Determination of %C-13 in Natural Carbon

 

 

Use sample 6-06.  Use ns=1 (rg=30?) and obtain a normal proton spectrum for this sample.  Check to see if the chemical shift scale is right by processing it with NUTS.  You should see the H attached to acetone showing up at 2.04 ppm.  This is due to the fact that only 99.9% of the hydrogens on the acetone are heavy hydrogen so that about 0.1% of them are ordinary hydrogen.  Proton NMR is so sensitive that these hydrogens show up in the spectrum.  This solvent peak, a 1:2:3:2:1  pentet,  should be centered at 2.04 ppm. (If not, you can use fo on pnmr to set it there the next time a spectrum is taken.).  You should also see a very large peak at about 7.3 ppm for the chloroform peak.  This peak is due to the H of chloroform, CHCl₃,  - 99% of which is attached to C-12.  Look very closely and see if you can see the H attached C-13.  These will be very small peaks about 1.8 ppm on either side of the C-12 H peak.  Plot out this spectrum and interpret the peaks.  If you can see the C-13 peaks measure the distance between them in ppm and use the conversion factor 1 ppm =60 Hz to calculate the CH  one bond coupling constant, , J¹_CH.

 

Now go back to pnmr and set ns=32 and zg to obtain a better spectrum.
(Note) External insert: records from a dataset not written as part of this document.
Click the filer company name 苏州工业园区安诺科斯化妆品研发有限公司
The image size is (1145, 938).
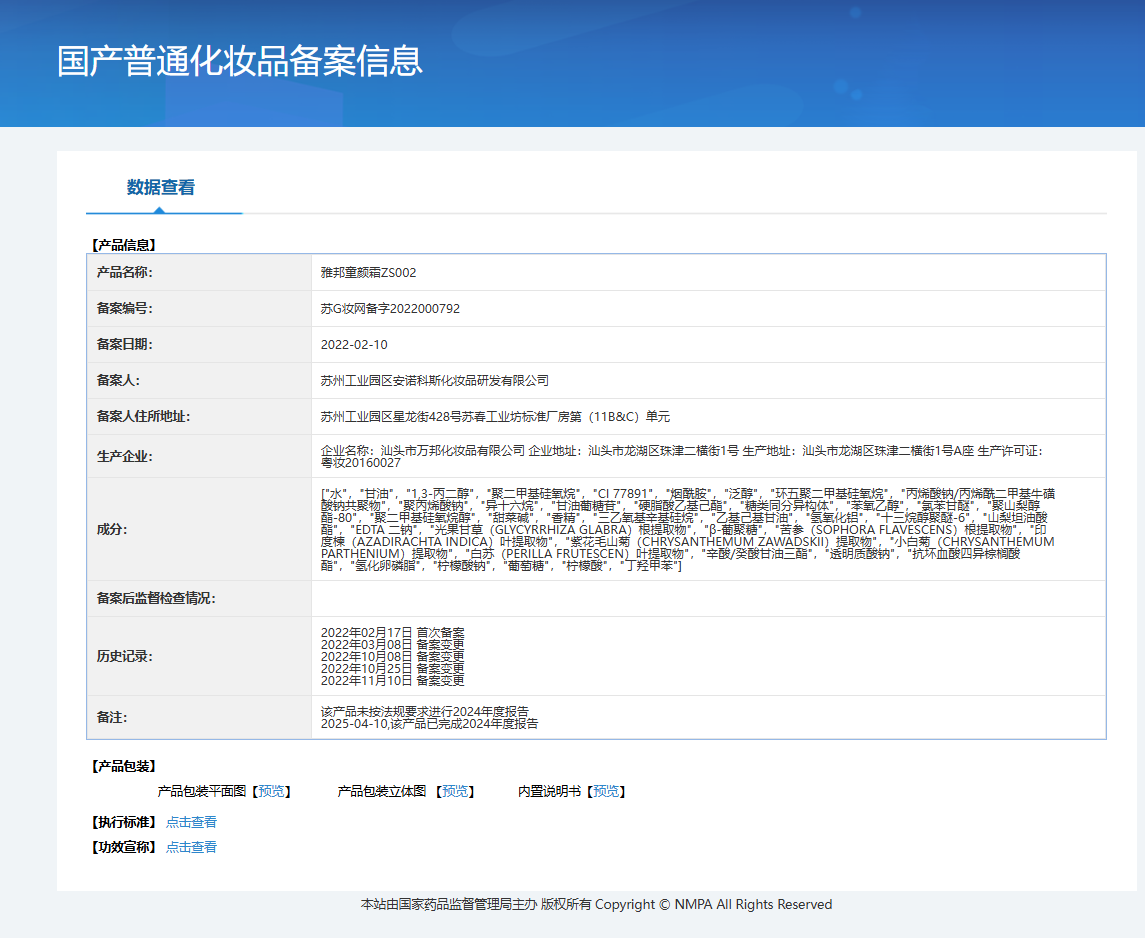click(435, 381)
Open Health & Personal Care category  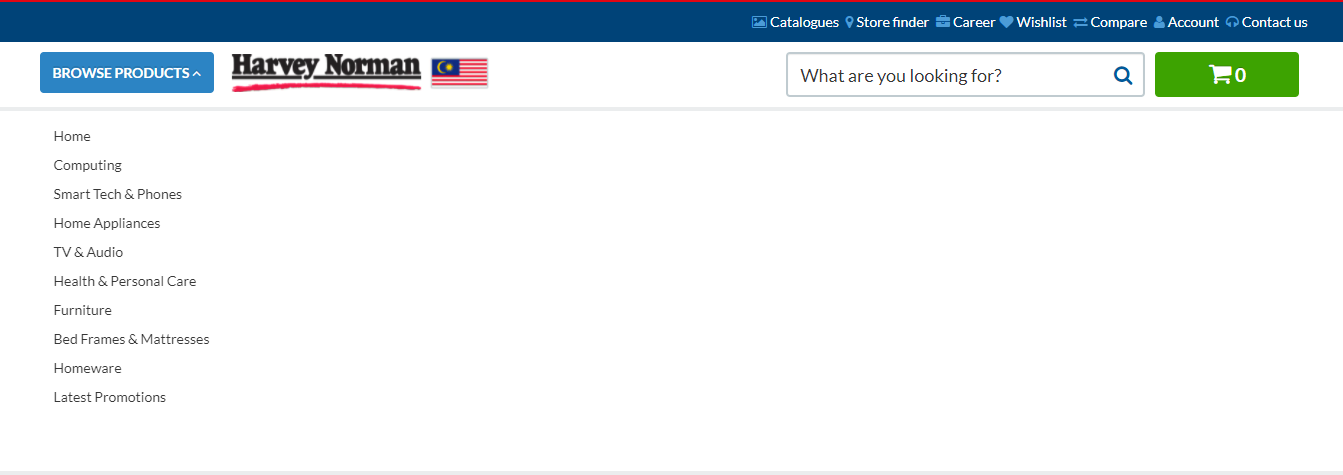pos(125,281)
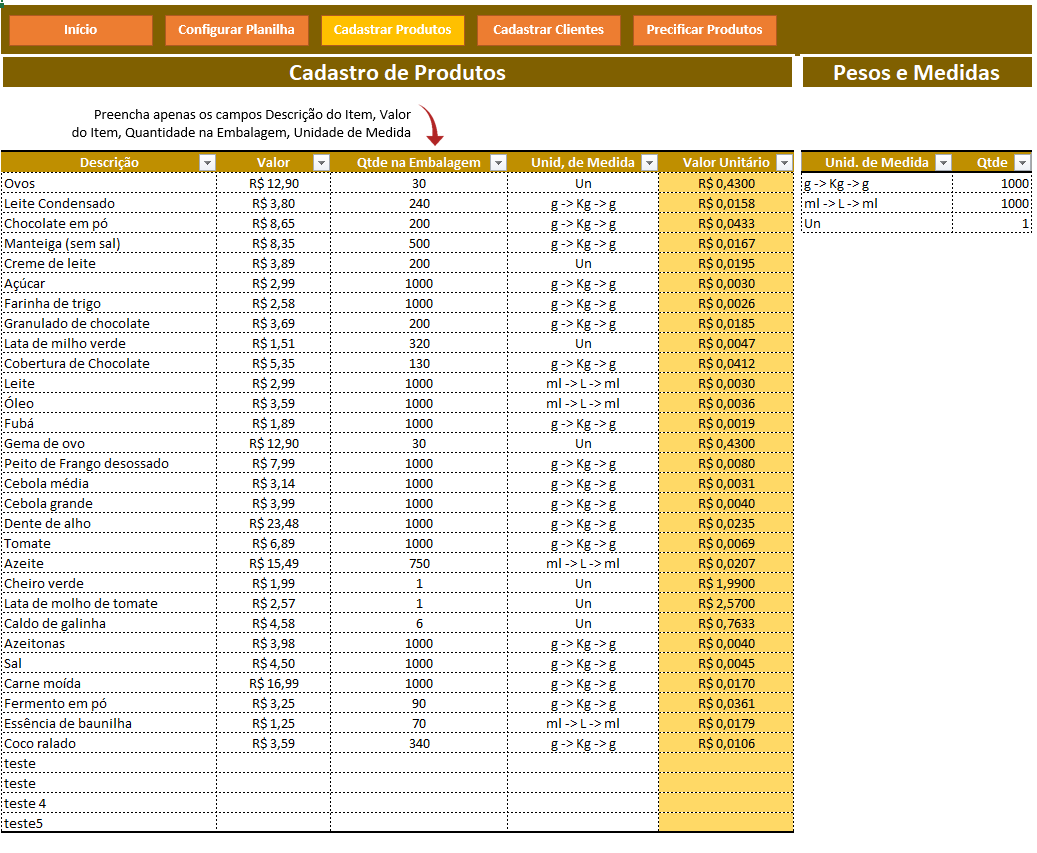1037x853 pixels.
Task: Open the Precificar Produtos section
Action: pos(704,30)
Got to NUTS and use control F2 to process the data.  If you look at the C-12 proton peak of chloroform, CHCl₃, you will see around it some peaks about 30 Hz (.5 ppm) to either side of it.  These are spinning side bands and the frequency is equal to the frequency that the sample is being spun at.  Further off to the side at 110 Hz or (1.8 ppm) you should see small peaks due to the C-13 proton peaks for chcl3.  These are the peaks of interest in this experiment.   Plot out the entire spectrum and label the peaks.

 

            Enter the zoom subroutine (see p 18 in the NUTS manual) by double clicking the left mouse button. Now zoom the chloroform peaks so that you are looking at a region from 5 to 11 ppm.   This is done by moving the mouse to 11 ppm and hold the left mouse button down and drag through cursor through  to 5 ppm so that this region is highlighted.  Right click once to zoom the region.  Use the scroll bar on the right raise the vertical scale sufficiently that the c-13 satellite peaks are clearly visible.

 

If anything goes wrong or to exit the zoom region hit enter.  If your display is not correct hit enter to go to the main menu and under the view menu choose view all reals.     

 

Now phase the spectrum- ap and do a baseline correction bc.

 

Enter the integration subroutine.(see p 27)   id.  On the left will be a scroll bar to  scale the integration and on the right a scroll bar to scale  the spectrum peaks. Choose a region around the C-13 satellite peaks by clicking the left mouse button once which will bring a cursor on the screen click it again to the left of the peak and the move it to the right of the peak and click it again.  Do the same around the C-12 peak.  Use bc to base line correct.  Scale the C-12 peak to 100 by placing the cursor in the middle of the peak and give the command v. p will plot the spectrum. From the integration calculate the  %C-13 in natural carbon.  For example if your integrations are 1.04, 100, .59 ; then the %C13 = 2*.82+/-.22 or 1.64 +/- .44 %.  Show your calculation on your spectrum.  Compare your results to the actual % of 1.11%.  

 

On your spectrum indicate the C-13 peaks and the spinning side bands.  Calculate the rate at which the sample is spinning in the instrument.  Calculate the one bond C-H coupling constant, J¹_CH,  of the C-13 to H bond in chloroform in Hz. 

 

Write a summary of your results and tell how this relates to the relative difficulty of obtaining C-13 spectra relative to the difficulty of obtaining H-1 spectra.

 

If you wish you can expand the spectrum around the CHD₂ peak of the acetone and calculate the 2 bond coupling constant between deuterium and hydrogen and explain why this is a 1:2:3:2:1 pentet.